Road Wise: Five more of your road questions answered
You asked the road questions, and we got you the answers. Here are answers to the next five of your frequently asked questions about roads and the Washtenaw County Road Commission.
1. How are members of the Road Commission compensated and how much to they make per year? The three appointed Washtenaw County Road Commissioners are paid $10,500 per year and this amount is determined by the Washtenaw County Board of Commissioners, said Roy Townsend, newly appointed managing director of the Washtenaw County Road Commission.
2. What is the difference in annual maintenance costs between a gravel road and a paved road? Are there plans to flip some paved roads back to gravel for a time?
“The cost varies depending on numerous conditions,” Townsend said. “A low volume gravel road with good drainage being lowest cost to maintain, up to a heavy volume multi-lane paved road, is the most expensive.”
Currently, there are no plans to convert some the county paved roads back to gravel roads, which have been done in other locations in Michigan. However, with declining gas tax revenues and no proposed funding increases from Lansing, this could also start occurring in Washtenaw County in near future, Townsend said.
3. Are there plans to repave Carpenter Road between Washtenaw and Packard Road?
Yes. This project currently has a portion of federal funding scheduled for 2014, Townsend said.
4. When will the section of Ann Arbor-Saline Road between Eisenhower and Waters and Lohr roads be redone?
The funding for this project has not been identified. “However, this is one of the top priority projects the Road Commission proposed to the County Board of Commissioners for a countywide 1-year, 0.6 mil millage, which was planned to fix some of the worst roads in the county.
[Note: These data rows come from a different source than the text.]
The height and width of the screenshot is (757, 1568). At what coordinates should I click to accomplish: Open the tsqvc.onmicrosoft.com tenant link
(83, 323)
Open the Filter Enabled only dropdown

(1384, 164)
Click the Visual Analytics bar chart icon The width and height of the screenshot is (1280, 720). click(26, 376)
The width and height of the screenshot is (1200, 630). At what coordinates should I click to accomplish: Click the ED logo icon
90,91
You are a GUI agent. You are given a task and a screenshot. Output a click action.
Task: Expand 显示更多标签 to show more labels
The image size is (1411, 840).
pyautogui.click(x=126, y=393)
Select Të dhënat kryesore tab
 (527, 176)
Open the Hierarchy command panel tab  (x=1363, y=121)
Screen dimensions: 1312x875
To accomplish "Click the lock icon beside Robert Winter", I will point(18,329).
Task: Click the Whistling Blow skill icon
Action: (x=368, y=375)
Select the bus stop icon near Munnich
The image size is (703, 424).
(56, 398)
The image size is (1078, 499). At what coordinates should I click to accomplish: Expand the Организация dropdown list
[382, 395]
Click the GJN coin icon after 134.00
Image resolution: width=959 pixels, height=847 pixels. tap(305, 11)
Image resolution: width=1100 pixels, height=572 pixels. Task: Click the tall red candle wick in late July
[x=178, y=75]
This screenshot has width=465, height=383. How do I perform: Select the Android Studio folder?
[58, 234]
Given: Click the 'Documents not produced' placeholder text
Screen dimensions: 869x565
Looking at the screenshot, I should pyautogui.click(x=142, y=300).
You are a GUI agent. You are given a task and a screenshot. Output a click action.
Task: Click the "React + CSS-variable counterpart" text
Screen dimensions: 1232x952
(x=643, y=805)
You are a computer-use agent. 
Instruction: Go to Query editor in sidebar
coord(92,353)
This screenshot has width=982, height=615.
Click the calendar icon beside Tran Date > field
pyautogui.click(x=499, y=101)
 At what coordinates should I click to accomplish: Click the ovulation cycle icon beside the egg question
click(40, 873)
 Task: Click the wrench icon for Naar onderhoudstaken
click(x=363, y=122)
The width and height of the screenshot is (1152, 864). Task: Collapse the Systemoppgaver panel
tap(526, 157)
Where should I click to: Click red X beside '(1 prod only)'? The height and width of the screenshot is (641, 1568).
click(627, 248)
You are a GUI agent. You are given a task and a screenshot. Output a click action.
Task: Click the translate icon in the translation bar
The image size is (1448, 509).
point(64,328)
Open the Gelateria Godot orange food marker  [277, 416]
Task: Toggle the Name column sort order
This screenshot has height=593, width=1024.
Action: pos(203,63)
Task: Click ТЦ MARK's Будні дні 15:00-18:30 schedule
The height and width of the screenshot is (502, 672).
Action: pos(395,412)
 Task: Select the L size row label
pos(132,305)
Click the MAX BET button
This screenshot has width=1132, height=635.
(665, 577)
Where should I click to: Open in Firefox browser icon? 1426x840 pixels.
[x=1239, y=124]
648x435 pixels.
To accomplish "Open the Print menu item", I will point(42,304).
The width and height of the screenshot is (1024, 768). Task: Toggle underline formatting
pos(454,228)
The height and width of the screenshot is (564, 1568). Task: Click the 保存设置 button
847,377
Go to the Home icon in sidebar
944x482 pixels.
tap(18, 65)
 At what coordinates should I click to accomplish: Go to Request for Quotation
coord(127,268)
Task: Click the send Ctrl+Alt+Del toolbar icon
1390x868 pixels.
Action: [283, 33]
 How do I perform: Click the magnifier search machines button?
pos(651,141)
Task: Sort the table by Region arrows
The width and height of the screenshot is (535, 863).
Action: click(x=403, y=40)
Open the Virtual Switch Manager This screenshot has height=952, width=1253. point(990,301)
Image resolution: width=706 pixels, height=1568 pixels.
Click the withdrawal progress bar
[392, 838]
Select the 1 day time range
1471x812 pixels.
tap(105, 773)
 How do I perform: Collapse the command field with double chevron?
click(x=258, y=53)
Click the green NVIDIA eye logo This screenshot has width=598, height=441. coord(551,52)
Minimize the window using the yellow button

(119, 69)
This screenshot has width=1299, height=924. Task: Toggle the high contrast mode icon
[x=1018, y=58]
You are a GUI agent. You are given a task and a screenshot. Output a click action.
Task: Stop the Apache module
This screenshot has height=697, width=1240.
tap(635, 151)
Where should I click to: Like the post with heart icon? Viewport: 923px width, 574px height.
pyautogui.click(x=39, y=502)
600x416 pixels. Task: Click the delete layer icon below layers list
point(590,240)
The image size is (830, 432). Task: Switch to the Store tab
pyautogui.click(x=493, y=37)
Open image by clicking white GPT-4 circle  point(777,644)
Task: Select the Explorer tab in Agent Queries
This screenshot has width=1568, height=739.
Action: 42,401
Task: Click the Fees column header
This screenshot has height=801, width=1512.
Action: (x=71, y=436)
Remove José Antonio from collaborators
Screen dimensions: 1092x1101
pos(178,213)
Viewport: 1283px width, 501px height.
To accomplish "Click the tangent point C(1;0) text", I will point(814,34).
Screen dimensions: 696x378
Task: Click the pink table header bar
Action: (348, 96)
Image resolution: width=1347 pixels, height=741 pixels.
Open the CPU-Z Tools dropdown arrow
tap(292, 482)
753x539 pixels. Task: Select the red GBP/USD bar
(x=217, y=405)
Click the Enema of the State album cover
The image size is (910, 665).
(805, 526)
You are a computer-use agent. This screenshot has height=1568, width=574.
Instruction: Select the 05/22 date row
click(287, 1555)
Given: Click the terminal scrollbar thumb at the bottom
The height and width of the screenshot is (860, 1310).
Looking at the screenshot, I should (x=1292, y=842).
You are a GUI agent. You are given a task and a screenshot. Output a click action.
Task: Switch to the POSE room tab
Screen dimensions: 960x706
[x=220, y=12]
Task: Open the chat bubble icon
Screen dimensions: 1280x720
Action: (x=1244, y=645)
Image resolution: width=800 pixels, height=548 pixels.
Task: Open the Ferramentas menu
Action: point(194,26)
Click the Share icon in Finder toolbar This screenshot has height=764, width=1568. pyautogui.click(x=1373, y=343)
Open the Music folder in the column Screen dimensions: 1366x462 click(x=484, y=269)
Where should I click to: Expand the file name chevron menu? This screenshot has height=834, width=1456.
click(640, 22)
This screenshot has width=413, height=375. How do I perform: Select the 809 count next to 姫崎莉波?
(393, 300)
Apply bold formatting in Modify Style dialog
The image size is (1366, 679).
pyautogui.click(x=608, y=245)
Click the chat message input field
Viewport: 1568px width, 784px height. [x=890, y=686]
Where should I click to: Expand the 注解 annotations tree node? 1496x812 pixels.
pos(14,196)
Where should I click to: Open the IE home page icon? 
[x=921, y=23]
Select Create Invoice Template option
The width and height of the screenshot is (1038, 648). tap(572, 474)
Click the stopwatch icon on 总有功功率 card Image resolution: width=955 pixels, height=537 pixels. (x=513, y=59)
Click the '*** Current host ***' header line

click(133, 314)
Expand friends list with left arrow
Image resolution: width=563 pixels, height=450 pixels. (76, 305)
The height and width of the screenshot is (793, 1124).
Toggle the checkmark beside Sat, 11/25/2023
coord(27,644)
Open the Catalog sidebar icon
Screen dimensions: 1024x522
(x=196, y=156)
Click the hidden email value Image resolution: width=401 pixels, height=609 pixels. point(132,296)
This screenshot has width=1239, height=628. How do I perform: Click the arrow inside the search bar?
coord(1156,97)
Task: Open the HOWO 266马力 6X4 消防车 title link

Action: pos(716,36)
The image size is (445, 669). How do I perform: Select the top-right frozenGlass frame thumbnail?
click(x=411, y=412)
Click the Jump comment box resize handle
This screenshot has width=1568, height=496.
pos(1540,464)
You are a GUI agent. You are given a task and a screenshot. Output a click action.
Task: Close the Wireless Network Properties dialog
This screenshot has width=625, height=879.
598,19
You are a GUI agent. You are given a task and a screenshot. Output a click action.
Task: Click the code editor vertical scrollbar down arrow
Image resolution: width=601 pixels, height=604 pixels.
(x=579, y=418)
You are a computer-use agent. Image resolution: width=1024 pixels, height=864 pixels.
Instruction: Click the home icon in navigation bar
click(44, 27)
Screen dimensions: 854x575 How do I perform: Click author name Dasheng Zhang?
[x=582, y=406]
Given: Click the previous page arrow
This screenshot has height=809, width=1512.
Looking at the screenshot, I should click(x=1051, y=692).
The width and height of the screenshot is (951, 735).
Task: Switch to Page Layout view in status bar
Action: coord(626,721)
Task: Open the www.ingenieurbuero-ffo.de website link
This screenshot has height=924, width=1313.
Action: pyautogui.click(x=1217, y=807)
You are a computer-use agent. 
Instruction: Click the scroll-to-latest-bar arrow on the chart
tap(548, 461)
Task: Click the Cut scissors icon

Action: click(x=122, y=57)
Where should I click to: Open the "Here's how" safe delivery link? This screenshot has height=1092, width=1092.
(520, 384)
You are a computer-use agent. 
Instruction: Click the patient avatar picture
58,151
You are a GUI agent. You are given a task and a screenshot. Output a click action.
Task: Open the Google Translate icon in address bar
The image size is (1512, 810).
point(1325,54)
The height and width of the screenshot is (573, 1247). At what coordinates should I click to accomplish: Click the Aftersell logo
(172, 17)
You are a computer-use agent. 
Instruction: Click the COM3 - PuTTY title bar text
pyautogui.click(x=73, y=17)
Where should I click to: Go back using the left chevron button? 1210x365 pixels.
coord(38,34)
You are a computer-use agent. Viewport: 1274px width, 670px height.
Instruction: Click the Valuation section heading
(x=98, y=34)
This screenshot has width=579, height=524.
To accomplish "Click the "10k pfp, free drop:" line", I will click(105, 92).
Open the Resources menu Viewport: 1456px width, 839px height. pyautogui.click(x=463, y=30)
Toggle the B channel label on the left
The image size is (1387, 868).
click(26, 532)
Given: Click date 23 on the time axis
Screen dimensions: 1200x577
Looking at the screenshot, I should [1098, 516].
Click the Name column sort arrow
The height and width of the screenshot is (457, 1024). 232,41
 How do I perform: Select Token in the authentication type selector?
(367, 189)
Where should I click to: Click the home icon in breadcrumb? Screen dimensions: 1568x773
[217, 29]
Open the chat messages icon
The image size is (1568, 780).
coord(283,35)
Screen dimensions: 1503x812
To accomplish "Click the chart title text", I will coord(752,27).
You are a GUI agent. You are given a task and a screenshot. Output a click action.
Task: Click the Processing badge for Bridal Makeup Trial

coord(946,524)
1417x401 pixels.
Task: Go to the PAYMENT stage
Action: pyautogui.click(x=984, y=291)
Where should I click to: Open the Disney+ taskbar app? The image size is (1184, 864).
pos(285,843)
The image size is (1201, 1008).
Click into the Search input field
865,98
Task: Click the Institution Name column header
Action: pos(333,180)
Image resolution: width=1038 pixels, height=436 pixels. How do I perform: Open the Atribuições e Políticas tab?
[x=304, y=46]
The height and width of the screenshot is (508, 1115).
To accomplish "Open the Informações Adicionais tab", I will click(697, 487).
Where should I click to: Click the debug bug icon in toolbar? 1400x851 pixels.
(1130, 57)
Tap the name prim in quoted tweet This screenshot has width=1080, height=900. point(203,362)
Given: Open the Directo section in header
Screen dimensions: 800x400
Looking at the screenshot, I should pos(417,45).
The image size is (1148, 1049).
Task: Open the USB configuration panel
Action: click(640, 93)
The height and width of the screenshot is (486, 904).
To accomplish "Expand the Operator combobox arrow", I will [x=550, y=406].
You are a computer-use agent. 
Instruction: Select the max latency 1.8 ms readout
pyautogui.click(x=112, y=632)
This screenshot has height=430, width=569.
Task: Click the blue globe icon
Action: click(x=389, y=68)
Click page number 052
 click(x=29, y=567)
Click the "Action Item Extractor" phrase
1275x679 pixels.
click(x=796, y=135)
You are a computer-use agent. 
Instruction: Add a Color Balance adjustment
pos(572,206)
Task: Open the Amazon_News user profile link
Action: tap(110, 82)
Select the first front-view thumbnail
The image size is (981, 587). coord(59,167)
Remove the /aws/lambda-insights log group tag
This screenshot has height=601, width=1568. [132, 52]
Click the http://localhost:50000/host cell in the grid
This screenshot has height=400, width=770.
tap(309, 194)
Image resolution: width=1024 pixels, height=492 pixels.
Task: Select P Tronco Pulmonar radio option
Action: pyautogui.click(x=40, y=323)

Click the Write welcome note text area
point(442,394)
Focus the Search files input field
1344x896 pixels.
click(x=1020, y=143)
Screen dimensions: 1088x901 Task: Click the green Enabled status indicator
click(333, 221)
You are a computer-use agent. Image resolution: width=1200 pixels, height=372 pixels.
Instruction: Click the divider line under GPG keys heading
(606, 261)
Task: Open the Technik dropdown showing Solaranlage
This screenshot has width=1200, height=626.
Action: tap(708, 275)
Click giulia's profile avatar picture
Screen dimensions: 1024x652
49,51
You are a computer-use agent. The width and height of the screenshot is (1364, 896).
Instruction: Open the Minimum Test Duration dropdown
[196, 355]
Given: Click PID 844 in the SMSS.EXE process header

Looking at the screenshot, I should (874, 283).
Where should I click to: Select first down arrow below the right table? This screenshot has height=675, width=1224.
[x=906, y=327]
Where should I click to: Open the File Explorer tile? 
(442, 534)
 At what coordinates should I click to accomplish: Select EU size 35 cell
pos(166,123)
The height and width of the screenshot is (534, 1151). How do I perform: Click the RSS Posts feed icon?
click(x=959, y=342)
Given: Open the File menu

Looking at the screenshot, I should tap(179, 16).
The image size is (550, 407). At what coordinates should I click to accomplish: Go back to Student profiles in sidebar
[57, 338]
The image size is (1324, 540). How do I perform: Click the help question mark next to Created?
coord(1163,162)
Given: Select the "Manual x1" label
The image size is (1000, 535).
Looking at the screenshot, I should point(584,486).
The County Commissioners voted against this proposal on Dec. 7, and deferred the issue until 2012,” Townsend said.
5. When driving into Ann Arbor via Ann Arbor-Saline Road, why can't the traffic lights be synchronized so that one can drive the speed limit and hit green lights from Maple Road to Stadium?
“With new signal upgrades we have just recently started, we are in discussion on synchronizing traffic signals along this corridor, as well as other corridors with both the City of Ann Arbor and Michigan Department of Transportation,” Townsend said.
Readers need to keep in mind that the Washtenaw County Road Commission is not responsible for city or village roads in places such as Ann Arbor, the City of Ypsilanti, Saline, Chelsea, Dexter or Manchester.
For questions about roads in those cities or villages, residents should contact the city engineers, city or village managers with their road questions as these communities have individual road funds or millages which are paid for with tax dollars that are used to fix these streets.
The Washtenaw County Road Commission oversees county roads in the 20 townships and projects are dependent on state and federal funds as well as township contributions. What road projects are chosen each year are discussed with elected officials from the townships and the Road Commissions during open public meetings when votes are taken on each year’s planned road work, including bridge, resurfacing and dust control.
Residents who would like to see specific projects considered in 2012, should call their township supervisors or village presidents or board members and make their wishes heard. Or, speak during the public comment portion of a board meeting.